Facets with all_terms return deleted terms

Hi,

I'm building a search/filter interface based on elasticsearch 0.20.X.

I've got books with following schema :

  • title
  • author
  • publisher

I sometimes need to remove all books of given publisher for various
reasons.
Another business requirement is that all available publishers should be
listed under the publisher filter, even when other filter criteria excludes
all books.

I use all_terms facets and everything went fine until I removed a
publisher : it is still listed in the facet result.

Is there any way to reset facet list ?

Julien.

Some sample data:

{author: "Terry Pratchet", title: "Discworld 1", publisher: "Harper Collins"
}
{author: "Terry Pratchet", title: "Discworld 2", publisher: "Harper Collins"
}
{author: "Terry Pratchet", title: "Discworld 3", publisher: "Harper Collins"
}
{author: "Terry Pratchet", title: "Discworld 4", publisher: "Harper Collins"
}
{author: "Douglas Adams", title: "H2G2", publisher: "Geoffrey Perkins"}

The following request list all publisher, event the deleted ones.

$ curl -XPOST 'http://localhost:9200/books/_search' -d '{
"from":0,
"size":50,
"query": { "match_all":{} },
"facets": {
"publisher": {
"terms": {
"field": "publisher",
"size": 70,
"all_terms": true,
"order": "term"
}
}
}'

--
You received this message because you are subscribed to the Google Groups "elasticsearch" group.
To unsubscribe from this group and stop receiving emails from it, send an email to elasticsearch+unsubscribe@googlegroups.com.
For more options, visit https://groups.google.com/groups/opt_out.

How do you delete a publisher? What does the command look like?

Do you optimize the index after deletion?

Jörg

Am 21.03.13 16:43, schrieb the.mouette@gmail.com:

Hi,

I'm building a search/filter interface based on /elasticsearch 0.20.X/.

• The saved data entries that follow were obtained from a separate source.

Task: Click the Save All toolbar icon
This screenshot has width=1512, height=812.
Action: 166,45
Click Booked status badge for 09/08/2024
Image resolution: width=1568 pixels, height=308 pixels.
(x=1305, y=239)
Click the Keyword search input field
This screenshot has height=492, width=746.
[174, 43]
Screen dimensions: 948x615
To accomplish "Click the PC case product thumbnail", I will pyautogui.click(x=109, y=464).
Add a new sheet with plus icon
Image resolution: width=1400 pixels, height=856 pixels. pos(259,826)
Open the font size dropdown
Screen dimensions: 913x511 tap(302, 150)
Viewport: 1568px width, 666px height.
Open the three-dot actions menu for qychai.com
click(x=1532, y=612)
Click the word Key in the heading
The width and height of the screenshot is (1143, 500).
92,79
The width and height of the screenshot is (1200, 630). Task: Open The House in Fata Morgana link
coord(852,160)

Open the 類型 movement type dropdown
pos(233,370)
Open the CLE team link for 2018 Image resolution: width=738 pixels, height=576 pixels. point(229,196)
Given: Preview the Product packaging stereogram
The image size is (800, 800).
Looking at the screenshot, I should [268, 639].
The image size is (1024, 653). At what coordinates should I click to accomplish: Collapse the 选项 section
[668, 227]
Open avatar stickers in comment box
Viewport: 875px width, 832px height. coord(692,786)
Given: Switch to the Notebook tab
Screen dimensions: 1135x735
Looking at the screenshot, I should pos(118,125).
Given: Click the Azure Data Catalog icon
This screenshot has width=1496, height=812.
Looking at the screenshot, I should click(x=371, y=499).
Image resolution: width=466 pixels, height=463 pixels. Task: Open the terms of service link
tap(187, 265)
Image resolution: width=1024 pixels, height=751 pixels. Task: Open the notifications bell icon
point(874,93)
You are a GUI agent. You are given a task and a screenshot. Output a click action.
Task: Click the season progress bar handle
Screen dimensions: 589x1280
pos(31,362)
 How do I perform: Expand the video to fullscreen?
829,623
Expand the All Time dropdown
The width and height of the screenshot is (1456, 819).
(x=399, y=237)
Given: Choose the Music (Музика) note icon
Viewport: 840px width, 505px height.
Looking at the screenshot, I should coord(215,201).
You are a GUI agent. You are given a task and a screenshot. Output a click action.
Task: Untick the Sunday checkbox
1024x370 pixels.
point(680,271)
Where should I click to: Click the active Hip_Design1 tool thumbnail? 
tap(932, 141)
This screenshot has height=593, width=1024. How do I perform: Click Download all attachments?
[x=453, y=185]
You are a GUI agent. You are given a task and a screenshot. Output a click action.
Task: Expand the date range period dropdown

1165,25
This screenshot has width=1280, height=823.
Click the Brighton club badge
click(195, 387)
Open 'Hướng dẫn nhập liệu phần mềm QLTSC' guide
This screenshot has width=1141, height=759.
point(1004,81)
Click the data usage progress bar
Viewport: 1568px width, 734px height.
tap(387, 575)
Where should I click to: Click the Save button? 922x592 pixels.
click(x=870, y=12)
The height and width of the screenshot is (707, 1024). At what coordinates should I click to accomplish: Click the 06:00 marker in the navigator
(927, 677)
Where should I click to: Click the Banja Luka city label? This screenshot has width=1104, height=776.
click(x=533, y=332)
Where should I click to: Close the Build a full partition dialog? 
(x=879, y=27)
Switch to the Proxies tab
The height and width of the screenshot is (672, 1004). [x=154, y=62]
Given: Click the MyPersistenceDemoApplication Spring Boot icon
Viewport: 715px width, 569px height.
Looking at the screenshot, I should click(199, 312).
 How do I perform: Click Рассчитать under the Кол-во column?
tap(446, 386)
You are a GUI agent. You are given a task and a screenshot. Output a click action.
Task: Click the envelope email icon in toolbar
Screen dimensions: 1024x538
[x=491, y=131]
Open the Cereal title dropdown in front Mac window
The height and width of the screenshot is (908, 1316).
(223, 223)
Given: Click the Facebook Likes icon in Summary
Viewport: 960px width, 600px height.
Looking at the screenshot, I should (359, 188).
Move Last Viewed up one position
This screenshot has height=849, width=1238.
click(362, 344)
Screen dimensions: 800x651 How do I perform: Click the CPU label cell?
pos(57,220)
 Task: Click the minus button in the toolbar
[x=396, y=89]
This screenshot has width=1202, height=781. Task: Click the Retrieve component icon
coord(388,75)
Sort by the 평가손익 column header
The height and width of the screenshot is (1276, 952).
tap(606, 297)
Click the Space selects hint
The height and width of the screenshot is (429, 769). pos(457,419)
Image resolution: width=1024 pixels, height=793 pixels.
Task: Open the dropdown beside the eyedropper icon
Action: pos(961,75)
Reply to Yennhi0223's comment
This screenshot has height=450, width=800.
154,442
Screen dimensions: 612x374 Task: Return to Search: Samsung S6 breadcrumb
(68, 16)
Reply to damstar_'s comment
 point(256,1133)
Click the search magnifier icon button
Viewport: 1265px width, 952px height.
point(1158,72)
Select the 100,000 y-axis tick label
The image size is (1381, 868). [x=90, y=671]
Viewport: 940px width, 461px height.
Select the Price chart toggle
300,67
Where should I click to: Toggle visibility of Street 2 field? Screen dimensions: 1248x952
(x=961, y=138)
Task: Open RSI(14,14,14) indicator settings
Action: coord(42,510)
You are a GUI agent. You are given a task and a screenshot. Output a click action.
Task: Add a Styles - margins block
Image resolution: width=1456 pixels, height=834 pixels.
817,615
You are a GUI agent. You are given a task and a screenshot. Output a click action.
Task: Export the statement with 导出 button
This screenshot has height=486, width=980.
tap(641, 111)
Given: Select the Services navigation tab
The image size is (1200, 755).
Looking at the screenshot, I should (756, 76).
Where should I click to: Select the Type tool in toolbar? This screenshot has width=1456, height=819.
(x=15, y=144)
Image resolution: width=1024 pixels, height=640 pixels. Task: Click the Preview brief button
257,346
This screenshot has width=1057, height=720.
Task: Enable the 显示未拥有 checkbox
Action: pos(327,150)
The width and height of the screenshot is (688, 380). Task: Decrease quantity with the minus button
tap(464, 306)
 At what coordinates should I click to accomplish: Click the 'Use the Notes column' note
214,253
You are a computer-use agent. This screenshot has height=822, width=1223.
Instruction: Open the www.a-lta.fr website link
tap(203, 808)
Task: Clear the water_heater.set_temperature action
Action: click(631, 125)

I've got books with following schema :

  • title
  • author
  • publisher

I sometimes need to remove all books of given publisher for
various reasons.
Another business requirement is that all available publishers should
be listed under the publisher filter, even when other filter criteria
excludes all books.

I use all_terms facets and everything went fine until I removed a
publisher : it is still listed in the facet result.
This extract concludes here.